Scan the entries line by line and return those with "agent".
*****
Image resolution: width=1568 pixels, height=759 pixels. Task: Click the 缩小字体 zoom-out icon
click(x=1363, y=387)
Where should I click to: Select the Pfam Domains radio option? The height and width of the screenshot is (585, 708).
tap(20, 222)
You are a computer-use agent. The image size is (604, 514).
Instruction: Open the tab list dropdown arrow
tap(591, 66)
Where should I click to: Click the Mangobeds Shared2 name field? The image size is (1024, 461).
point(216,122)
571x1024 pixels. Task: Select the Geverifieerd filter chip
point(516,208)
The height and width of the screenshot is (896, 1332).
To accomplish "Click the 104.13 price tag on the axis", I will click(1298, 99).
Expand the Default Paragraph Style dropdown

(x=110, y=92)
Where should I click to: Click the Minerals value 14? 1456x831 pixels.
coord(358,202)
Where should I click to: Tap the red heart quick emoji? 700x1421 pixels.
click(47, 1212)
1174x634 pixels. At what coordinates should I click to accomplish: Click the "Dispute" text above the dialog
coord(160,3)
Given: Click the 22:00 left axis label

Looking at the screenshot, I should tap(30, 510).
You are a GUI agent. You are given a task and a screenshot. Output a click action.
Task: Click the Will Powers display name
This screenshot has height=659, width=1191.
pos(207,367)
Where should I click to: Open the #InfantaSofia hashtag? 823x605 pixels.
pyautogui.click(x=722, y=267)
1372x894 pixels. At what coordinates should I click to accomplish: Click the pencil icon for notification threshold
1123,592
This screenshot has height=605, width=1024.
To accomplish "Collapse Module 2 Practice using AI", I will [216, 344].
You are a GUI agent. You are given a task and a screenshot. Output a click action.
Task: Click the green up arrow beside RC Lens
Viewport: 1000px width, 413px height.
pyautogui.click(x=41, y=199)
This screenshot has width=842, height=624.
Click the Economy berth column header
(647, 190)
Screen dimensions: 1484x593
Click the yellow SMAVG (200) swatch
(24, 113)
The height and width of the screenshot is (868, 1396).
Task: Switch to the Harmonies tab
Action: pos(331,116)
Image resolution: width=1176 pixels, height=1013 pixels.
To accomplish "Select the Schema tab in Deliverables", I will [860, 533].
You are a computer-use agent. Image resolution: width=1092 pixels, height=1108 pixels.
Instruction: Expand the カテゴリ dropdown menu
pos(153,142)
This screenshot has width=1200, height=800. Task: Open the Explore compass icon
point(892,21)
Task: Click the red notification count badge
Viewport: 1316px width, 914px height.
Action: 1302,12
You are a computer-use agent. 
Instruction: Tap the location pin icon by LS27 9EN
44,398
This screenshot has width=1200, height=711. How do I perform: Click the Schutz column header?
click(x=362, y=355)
*****
• **TASK RESULT**
You are a computer-use agent. The image size is (604, 514).
You are a GUI agent. You are given a task and a screenshot. Output a click action.
You are a GUI agent. You are given a task and a screenshot. Output a click action.
You are a computer-use agent. Image resolution: width=1092 pixels, height=1108 pixels.
You are a computer-use agent. 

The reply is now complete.